Directions for this task
This exercise calls for retyping every line below exactly, with the images omitted.

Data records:
────────────────

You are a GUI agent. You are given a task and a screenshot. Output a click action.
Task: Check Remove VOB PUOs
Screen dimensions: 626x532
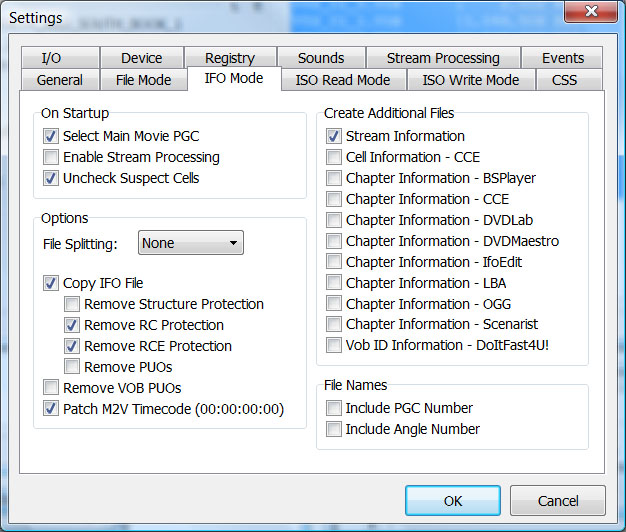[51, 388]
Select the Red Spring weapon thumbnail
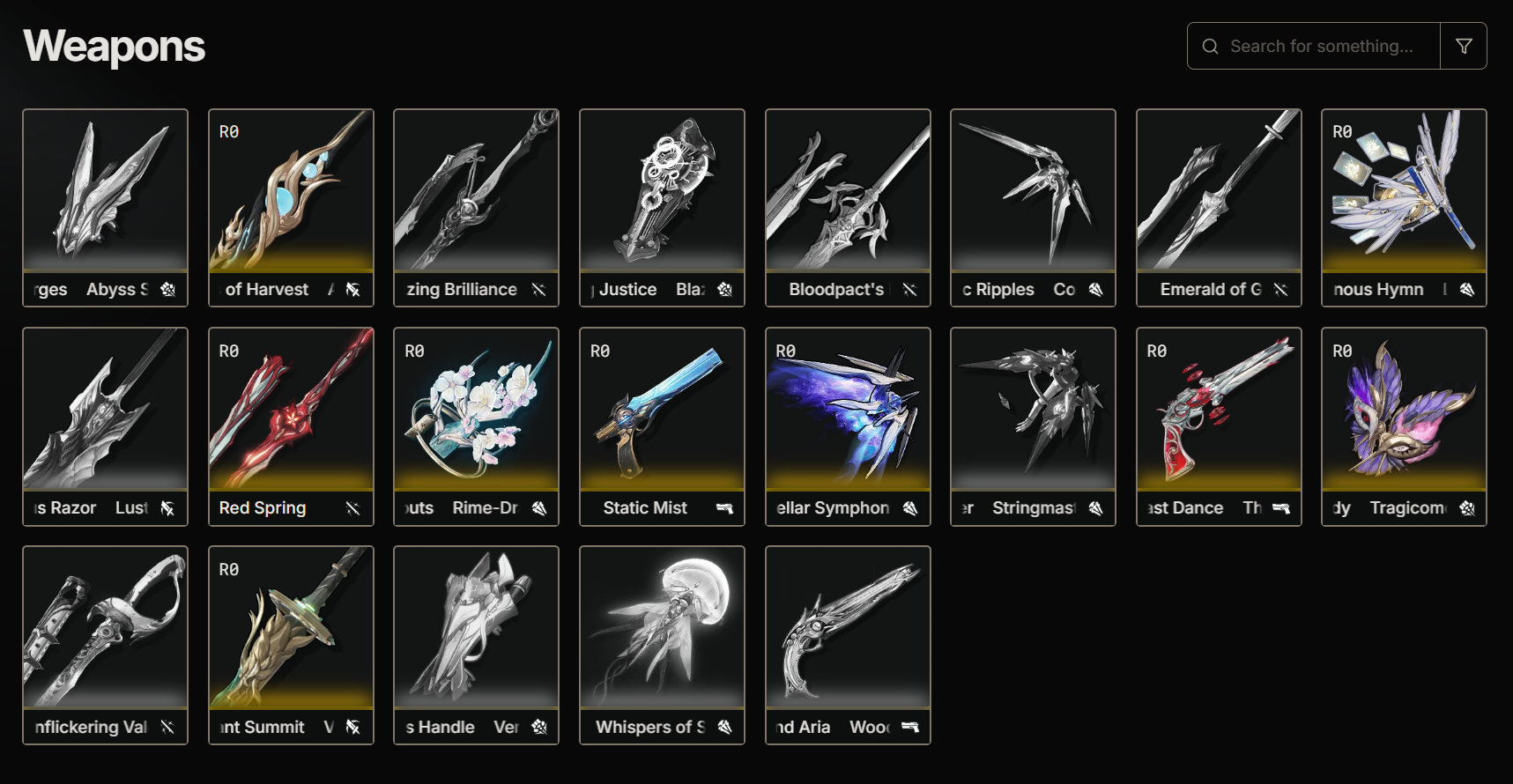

────────────────

Answer to the problem
You are a GUI agent. You are given a task and a screenshot. Output a click action.
Task: Check Remove VOB PUOs
Screen dimensions: 626x532
[51, 388]
Select the Red Spring weapon thumbnail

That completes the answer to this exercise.